Handling Nicotine Safely
Concentrated nicotine is toxic and deserves serious respect. While the commonly cited lethal dose of 60 mg has been challenged by more recent analysis suggesting that over 500 mg of ingested nicotine is closer to the actual fatal threshold for an adult, concentrated nicotine solutions at 72 mg/ml or 100 mg/ml still contain dangerous amounts in small volumes. A single spill of 100 mg/ml nicotine base can deliver a harmful dose through skin contact or accidental ingestion.
Always wear nitrile gloves when handling nicotine concentrate. If you get any on your skin, wash the area immediately with soap and water. Store nicotine in the freezer to slow oxidation, and keep it in a locked container away from children and pets. Work in a ventilated area, and never mix around food or drinks.

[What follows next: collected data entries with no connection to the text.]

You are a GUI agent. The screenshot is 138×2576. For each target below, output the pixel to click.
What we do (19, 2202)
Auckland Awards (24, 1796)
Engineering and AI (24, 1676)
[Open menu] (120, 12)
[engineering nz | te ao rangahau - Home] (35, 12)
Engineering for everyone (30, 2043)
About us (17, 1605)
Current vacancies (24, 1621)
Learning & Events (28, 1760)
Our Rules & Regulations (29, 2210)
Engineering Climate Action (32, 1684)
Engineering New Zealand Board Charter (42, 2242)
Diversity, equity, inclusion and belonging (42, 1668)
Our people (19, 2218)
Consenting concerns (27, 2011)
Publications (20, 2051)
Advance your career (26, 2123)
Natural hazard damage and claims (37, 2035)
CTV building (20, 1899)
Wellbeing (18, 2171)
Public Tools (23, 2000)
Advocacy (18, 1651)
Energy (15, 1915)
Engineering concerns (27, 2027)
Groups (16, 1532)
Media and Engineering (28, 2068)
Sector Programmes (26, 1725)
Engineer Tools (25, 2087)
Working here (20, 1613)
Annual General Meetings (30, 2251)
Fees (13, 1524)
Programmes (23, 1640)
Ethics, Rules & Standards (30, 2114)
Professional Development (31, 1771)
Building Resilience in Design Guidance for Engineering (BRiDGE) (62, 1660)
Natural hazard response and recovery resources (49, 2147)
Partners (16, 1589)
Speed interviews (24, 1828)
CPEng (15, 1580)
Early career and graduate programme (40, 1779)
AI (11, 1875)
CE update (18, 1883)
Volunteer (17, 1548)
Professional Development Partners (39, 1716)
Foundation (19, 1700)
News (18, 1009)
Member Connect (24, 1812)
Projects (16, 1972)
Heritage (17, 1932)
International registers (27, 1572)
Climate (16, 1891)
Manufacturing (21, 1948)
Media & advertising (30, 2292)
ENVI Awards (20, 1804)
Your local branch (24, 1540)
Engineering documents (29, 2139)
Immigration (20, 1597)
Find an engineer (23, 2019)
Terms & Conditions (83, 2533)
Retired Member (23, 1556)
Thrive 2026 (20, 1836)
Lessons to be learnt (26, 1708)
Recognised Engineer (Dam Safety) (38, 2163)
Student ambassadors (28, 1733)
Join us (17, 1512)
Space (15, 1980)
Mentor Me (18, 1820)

When nicotine oxidizes, it turns from clear or pale yellow to dark brown and develops a peppery, harsh taste. If your nicotine base has darkened significantly or smells sharp, it has degraded and should be replaced. Buying smaller quantities more frequently is better than letting a large bottle slowly degrade over months.
Common Beginner Mistakes
The most frequent error is over-flavoring. More flavoring does not mean more taste. Exceeding the recommended percentage mutes the flavor, adds harshness, and can cause your coil to burn out faster. Start at the lower end of recommended percentages and work up in small increments across batches.
Another common mistake is mismatching nicotine type with device. Using 50 mg/ml nicotine salt in a sub-ohm tank delivers an overwhelming, nauseating hit. Conversely, 3 mg/ml freebase in a low-powered pod barely registers. Match nic salts (typically 20 to 50 mg/ml) with pod devices, and freebase (typically 3 to 6 mg/ml) with sub-ohm setups.
Finally, skipping the calculator and eyeballing measurements leads to inconsistent results. Even small errors in nicotine measurement change the experience noticeably. The calculator takes 30 seconds to set up and eliminates guesswork entirely.